Canberra’s unbeatable game plan finally decoded

Expert
15th July, 2012
19
1296 Reads

On the weekend NRL fans witnessed something special. Spine chilling. An event onlookers would one day tell their bored grandchildren about.

The struggling Knights and the wily Wayne Bennett upsetting the game’s reigning premiers, I hear you ask? Or perhaps the Cowboys breaking their long-held Melbourne hoodoo?

Piffle. Both of these pale in comparison to the real story of round 19.

Yes, I am of course talking about the era that ended abruptly yesterday afternoon in the sublime winter sunshine.

In what is looking like a turning point for the code’s future, the Raiders’ winning streak came to a shocking end in front of a stunned Canberra Stadium.

For two magical weeks that seemed to stretch on for eternity, the Canberra Raiders were invincible. Sides would look on in awe as enigmatic superstar Reece Robinson slid in for try after try, and David ‘Oracle’ Furner glowed a glorious red at each victorious press conference as he extolled the virtues of his paradigm-shifting approach to rugby league.

Even occasional first-graders like Sandor ‘Star-Spangled’ Earl quickly rose to the upper echelons of greatness after pulling on a simultaneously traditional and avant-garde lime jersey, slotting in seamlessly to the well-oiled green machine.

So what went wrong? How could Furner’s ‘unbeatable’ game plan be so ruthlessly decoded? His heavily tattooed tyros trampled?

Advertisement

Watching the match unfold, it was easy to suspect that some skulduggery was afoot. The fans at the ground caught wind of the likelihood of underhandedness, booing the corruption of it all at the half-time break.

Or, maybe there’s just the smallest chance that Canberra weren’t really that good.
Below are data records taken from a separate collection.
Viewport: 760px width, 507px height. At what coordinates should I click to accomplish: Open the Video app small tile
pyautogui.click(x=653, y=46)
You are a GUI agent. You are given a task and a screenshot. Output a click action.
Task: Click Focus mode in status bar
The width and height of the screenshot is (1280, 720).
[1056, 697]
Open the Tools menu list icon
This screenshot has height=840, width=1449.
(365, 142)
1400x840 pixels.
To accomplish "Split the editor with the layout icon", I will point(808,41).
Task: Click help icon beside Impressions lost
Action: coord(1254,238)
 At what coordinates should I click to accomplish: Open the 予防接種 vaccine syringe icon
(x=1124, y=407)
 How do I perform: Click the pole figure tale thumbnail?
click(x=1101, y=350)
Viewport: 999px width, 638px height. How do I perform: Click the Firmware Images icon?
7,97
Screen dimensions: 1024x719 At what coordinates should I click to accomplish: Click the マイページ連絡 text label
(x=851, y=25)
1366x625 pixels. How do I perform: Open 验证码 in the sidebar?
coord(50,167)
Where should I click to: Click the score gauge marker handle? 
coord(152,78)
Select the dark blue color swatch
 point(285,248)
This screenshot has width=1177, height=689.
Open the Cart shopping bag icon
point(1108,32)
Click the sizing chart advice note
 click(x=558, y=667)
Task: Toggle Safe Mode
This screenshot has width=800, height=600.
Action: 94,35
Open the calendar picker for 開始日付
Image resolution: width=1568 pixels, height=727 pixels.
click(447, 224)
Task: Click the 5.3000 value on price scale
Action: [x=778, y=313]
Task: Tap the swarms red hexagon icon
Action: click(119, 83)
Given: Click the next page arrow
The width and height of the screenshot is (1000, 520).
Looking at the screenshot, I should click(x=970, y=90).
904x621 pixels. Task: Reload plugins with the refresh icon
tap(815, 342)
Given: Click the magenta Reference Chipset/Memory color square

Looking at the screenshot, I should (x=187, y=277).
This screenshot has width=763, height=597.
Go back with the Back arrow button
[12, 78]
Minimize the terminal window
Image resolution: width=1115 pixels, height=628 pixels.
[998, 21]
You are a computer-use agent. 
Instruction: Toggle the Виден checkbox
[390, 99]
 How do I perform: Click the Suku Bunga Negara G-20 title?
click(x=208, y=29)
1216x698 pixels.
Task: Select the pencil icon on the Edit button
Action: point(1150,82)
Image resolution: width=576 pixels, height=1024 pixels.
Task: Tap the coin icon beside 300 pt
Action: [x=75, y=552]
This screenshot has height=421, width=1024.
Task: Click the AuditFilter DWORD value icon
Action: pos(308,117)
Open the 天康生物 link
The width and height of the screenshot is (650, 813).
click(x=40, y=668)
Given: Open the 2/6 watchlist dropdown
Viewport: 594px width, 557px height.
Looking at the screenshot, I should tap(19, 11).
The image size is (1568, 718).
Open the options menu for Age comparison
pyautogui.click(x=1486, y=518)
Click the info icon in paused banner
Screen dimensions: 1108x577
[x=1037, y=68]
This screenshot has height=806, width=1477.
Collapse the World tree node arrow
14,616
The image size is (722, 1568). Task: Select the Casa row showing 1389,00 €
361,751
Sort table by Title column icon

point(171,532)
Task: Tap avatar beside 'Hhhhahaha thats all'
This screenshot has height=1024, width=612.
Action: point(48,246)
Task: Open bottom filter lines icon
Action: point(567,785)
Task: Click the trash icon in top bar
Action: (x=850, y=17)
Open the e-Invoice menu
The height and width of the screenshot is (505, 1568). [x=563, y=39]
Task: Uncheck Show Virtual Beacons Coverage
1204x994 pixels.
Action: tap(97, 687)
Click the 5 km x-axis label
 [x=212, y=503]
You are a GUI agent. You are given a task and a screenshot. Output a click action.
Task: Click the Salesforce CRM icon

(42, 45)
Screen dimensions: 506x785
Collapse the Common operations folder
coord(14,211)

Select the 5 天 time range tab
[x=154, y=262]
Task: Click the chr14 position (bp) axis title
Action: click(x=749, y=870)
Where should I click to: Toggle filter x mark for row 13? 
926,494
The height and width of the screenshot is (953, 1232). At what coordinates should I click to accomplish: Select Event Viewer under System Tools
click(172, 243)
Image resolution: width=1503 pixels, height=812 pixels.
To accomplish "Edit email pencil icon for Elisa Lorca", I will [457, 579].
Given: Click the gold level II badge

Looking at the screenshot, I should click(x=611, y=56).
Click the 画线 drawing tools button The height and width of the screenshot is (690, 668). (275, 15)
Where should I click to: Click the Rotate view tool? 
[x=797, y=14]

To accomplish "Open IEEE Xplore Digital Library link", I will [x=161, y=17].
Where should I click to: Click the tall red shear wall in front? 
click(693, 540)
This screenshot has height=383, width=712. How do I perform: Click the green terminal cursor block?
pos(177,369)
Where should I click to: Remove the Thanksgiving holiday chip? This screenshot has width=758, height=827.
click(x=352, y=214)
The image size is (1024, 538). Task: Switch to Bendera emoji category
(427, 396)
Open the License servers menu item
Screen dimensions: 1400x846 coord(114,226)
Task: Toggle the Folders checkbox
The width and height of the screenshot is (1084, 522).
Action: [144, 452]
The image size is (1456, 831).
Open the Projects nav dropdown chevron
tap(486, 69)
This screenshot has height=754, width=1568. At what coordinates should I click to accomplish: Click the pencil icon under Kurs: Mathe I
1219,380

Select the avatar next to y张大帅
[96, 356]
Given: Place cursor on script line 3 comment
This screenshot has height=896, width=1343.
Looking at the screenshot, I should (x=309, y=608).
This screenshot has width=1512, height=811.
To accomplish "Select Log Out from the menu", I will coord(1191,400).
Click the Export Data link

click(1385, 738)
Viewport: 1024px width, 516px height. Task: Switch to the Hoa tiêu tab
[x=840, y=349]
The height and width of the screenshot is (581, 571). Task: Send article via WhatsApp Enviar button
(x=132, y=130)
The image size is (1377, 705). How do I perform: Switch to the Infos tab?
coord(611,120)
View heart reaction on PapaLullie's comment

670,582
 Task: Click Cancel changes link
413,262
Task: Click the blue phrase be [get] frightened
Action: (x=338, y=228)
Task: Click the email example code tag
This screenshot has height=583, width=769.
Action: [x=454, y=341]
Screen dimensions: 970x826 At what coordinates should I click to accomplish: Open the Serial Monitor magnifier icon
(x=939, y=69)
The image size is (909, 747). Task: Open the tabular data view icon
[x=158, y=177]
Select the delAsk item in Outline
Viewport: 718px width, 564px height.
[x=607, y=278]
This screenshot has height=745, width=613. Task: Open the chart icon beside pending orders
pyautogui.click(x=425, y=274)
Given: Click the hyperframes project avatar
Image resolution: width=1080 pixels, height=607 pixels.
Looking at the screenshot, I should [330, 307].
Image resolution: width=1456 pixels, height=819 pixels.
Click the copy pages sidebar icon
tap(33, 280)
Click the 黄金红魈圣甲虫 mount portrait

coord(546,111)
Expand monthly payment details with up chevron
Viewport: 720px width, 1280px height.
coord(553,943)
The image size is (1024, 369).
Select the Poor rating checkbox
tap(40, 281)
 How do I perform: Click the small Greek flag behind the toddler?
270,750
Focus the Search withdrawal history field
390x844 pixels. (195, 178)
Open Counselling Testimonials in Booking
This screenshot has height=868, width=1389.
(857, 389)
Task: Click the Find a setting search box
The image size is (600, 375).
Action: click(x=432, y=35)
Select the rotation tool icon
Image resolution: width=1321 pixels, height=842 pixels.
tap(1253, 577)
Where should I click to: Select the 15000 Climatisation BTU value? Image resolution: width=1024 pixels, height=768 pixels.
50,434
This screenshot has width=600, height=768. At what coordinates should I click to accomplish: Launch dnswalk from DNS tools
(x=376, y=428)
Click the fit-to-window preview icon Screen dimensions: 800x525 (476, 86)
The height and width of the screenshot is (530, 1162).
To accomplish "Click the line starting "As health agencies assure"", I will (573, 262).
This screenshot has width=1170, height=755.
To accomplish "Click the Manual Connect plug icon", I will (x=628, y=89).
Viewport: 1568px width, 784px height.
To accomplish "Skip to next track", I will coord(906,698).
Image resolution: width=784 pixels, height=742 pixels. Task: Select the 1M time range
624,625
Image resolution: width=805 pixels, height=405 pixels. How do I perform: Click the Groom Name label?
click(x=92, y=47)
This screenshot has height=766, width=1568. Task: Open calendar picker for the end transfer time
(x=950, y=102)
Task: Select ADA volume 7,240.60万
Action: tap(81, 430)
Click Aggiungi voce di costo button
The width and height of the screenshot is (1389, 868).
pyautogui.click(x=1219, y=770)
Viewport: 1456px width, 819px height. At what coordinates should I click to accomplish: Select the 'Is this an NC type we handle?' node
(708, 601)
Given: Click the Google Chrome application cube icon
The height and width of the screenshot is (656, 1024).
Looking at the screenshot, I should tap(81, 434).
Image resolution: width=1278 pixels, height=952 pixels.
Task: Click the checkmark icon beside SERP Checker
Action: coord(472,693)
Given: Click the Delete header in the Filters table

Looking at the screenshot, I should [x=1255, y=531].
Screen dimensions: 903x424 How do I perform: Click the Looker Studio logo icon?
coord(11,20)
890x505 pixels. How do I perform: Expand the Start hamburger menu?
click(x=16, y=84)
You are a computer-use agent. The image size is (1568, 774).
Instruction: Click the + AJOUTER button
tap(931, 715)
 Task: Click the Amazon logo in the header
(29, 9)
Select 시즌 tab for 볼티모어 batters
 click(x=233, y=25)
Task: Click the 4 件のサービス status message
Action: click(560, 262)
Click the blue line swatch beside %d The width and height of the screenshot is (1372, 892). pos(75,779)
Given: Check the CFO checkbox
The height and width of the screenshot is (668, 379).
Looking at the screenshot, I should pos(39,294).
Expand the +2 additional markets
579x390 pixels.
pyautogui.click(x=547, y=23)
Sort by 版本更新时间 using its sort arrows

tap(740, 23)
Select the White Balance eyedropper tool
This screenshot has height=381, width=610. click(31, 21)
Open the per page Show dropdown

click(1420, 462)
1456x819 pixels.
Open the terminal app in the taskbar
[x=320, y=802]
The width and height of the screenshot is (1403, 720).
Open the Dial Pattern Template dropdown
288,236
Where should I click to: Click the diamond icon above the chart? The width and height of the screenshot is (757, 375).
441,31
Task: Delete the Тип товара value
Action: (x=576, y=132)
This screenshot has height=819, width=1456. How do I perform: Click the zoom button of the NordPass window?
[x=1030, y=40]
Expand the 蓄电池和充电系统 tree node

Now, I’m all for football teams displaying confidence, don’t get me wrong. And for someone like Sandor Earl to come out and publicly back the game plan of a coach who spends most of game day updating his LinkedIn account is a nice show of loyalty (or epic brown nosing).

But for Earl to declare that “he didn’t know how the Raiders could possibly lose” earlier this week was right up there with an American boxing scribe labelling Anthony Mundine ‘The David Beckham of Rugby’. That is, at best a little ignorant.

This was a team that had lost its best playmaker. Their best attacking weapon. Who three weeks ago had 40 points put on them by the Cowboys. But somehow the brains trust at ASIO had developed a super plan that would see the Raiders scoring nothing but Ws for the foreseeable future.

Granted, kudos should be given to be given to Canberra for exposing the Storm’s defensive vulnerabilities the week before, something the rest of the NRL is sure to remember come Christmas-card time.

But, when your own defence is decimated by tactics amounting to John Cartwight saying “You, big dreadlocked man, run at puny head-geared centre,” it’s probably wise not to race out and get that Black Caviar chest tattoo just yet.

Advertisement

The future does bode well for the Raiders, and even if they fall short of the finals this year you would have reason to believe that a lot of success is not too far away.

However, most of us would be happy to see a few more outcomes before they go yapping to the media.

After all, there’s a whole bunch of people in the big house down on the hill in Canberra that we’re already paying to do that.